▶ _Extracted entries_:
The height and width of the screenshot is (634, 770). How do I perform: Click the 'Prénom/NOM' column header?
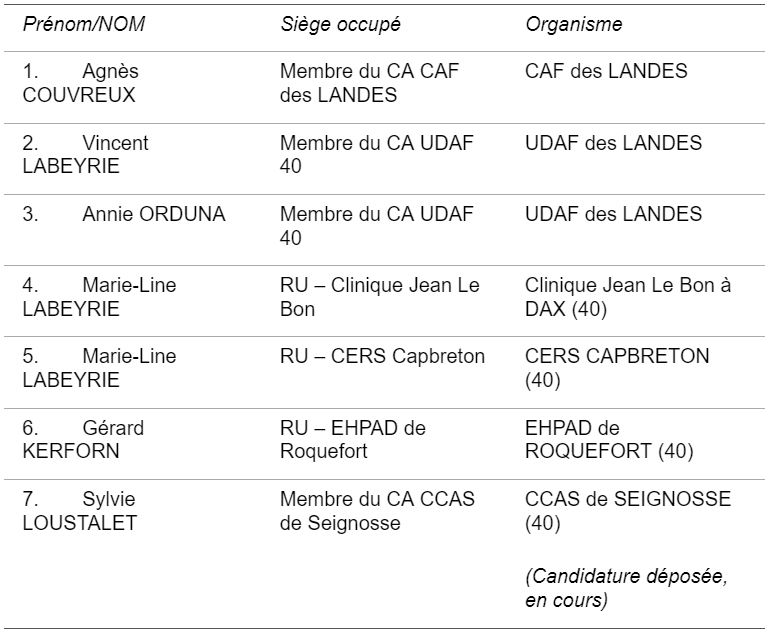tap(84, 25)
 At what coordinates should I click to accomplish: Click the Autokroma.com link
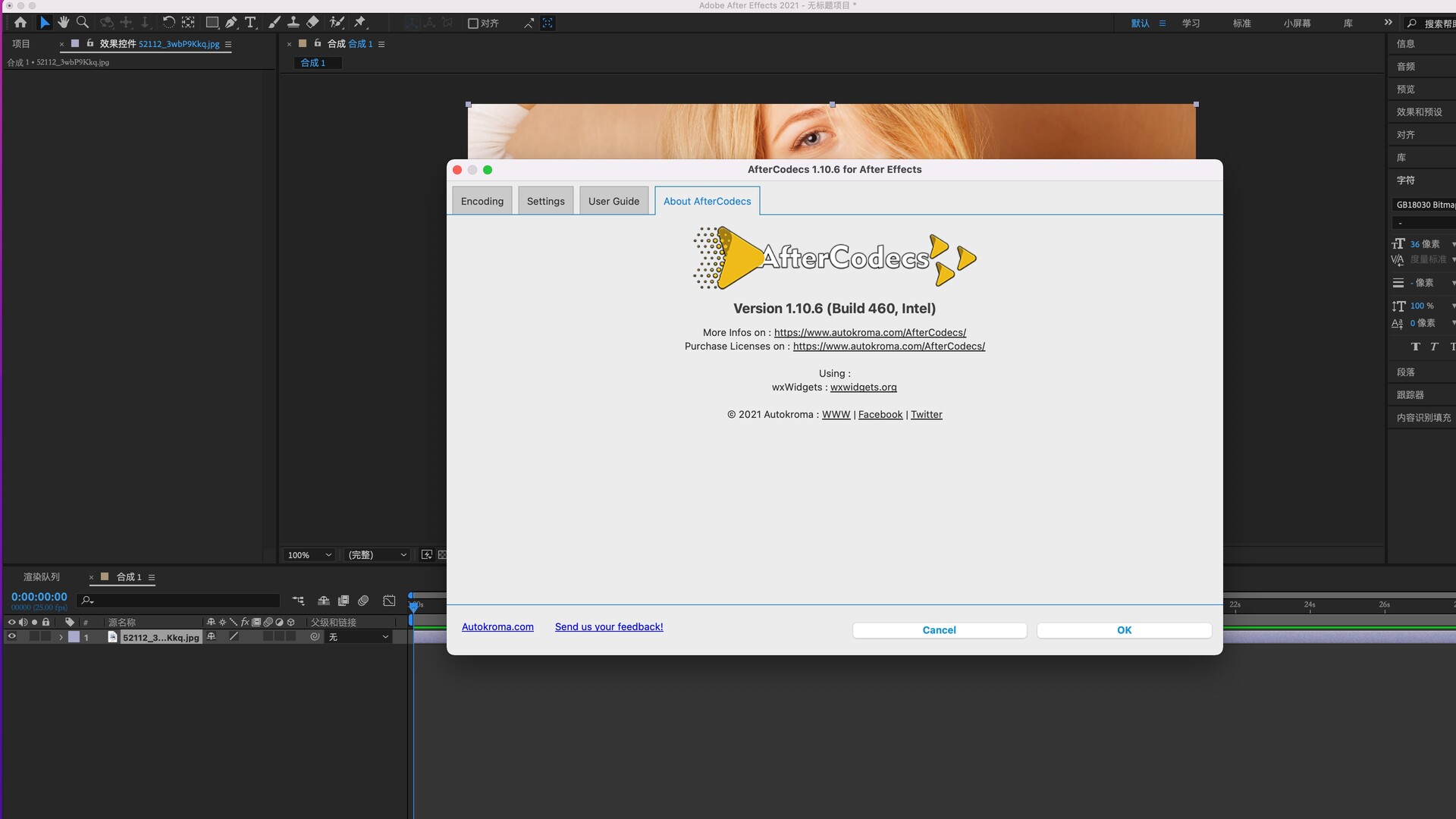tap(497, 627)
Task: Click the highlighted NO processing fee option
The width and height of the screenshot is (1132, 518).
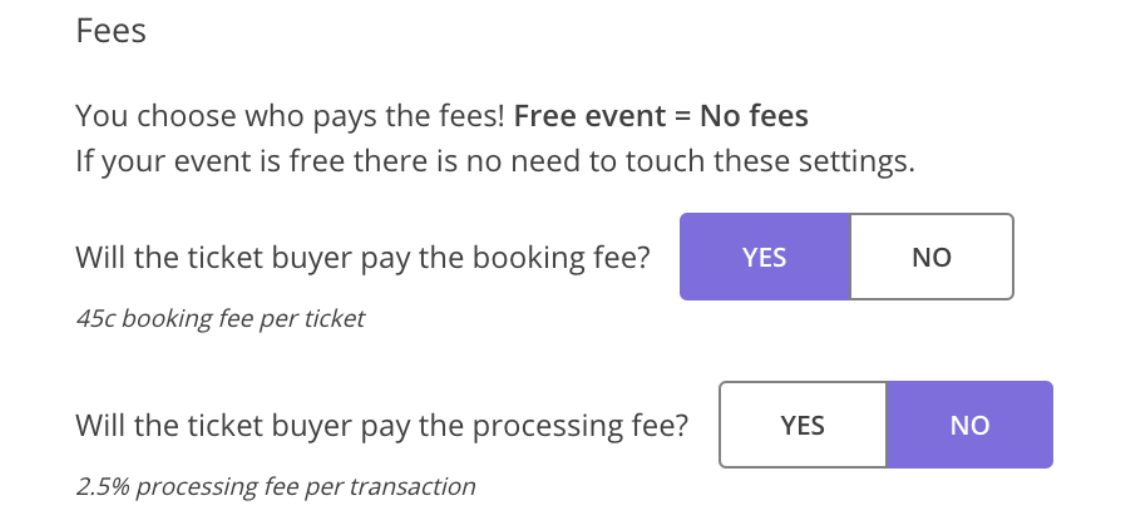Action: click(x=969, y=425)
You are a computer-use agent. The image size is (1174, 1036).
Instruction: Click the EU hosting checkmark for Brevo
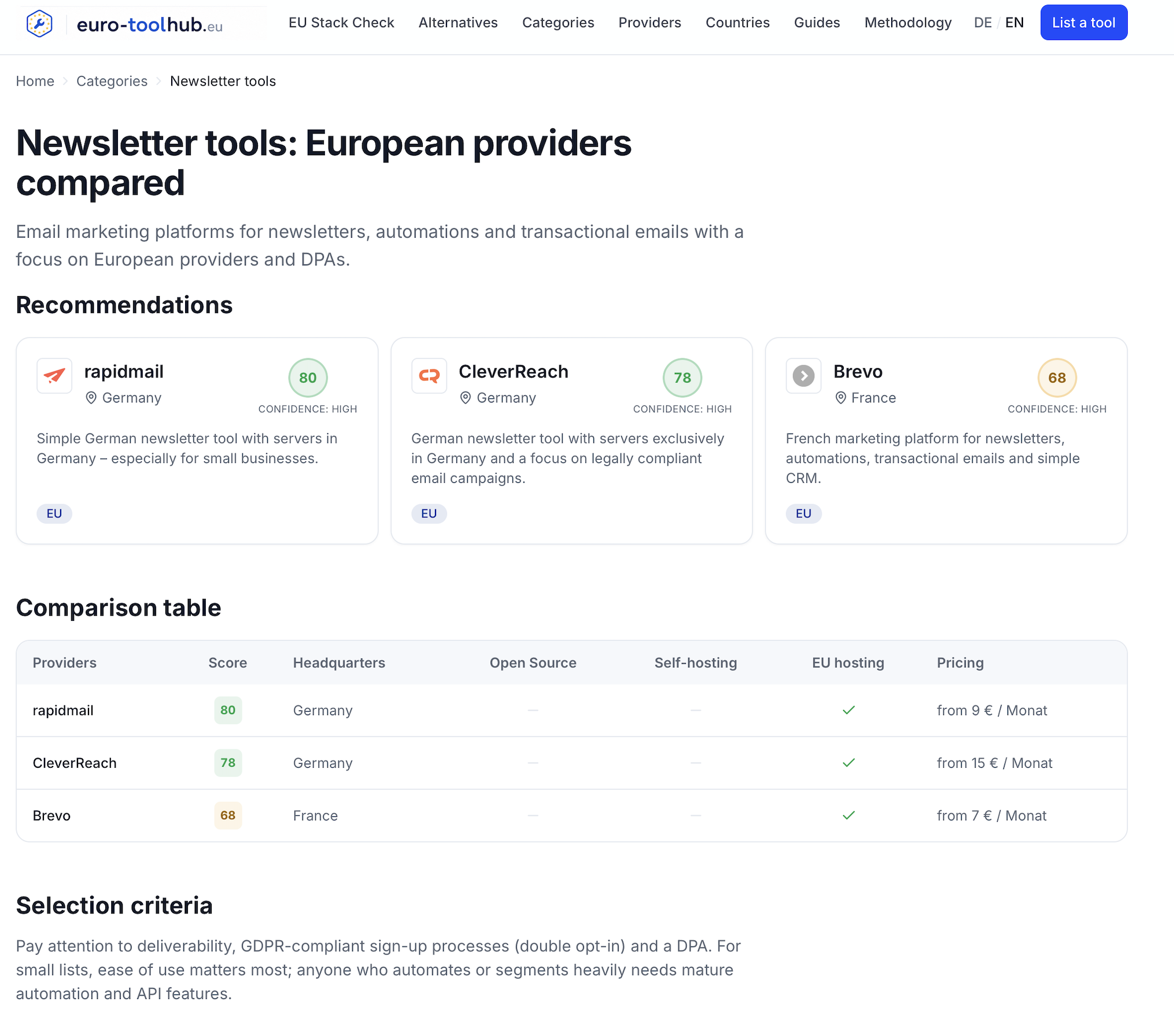[x=848, y=815]
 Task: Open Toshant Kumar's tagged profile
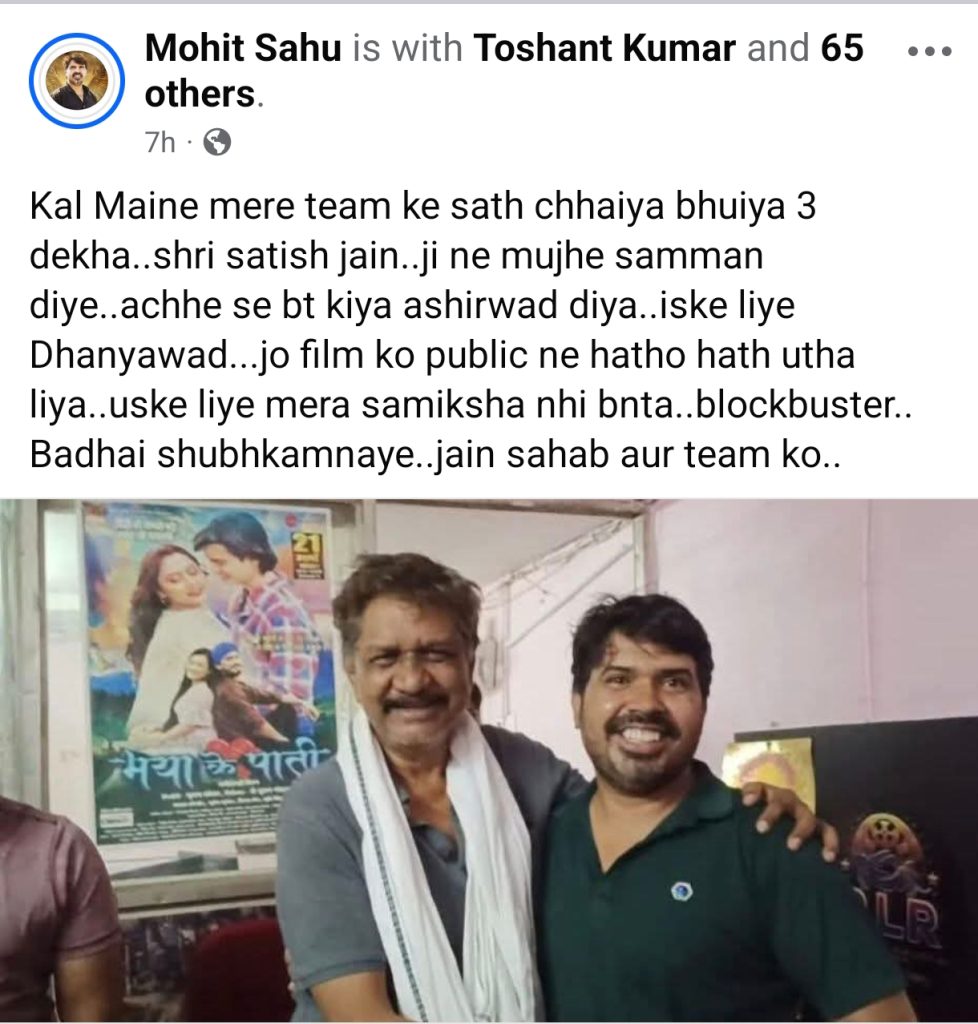click(x=605, y=48)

▶ _Exercise instructions_:
The required output is the line containing "At what coordinates" plus every line after it to the end of the data, copied exactly and with no pictures.

▶ _Answer for this exercise_:
 At what coordinates should I click to accomplish: Click the Autokroma.com link
tap(497, 627)
Task: Click the highlighted NO processing fee option
The width and height of the screenshot is (1132, 518).
Action: click(x=969, y=425)
You are a computer-use agent. The image size is (1174, 1036).
Instruction: Click the EU hosting checkmark for Brevo
[x=848, y=815]
 Task: Open Toshant Kumar's tagged profile
click(x=605, y=48)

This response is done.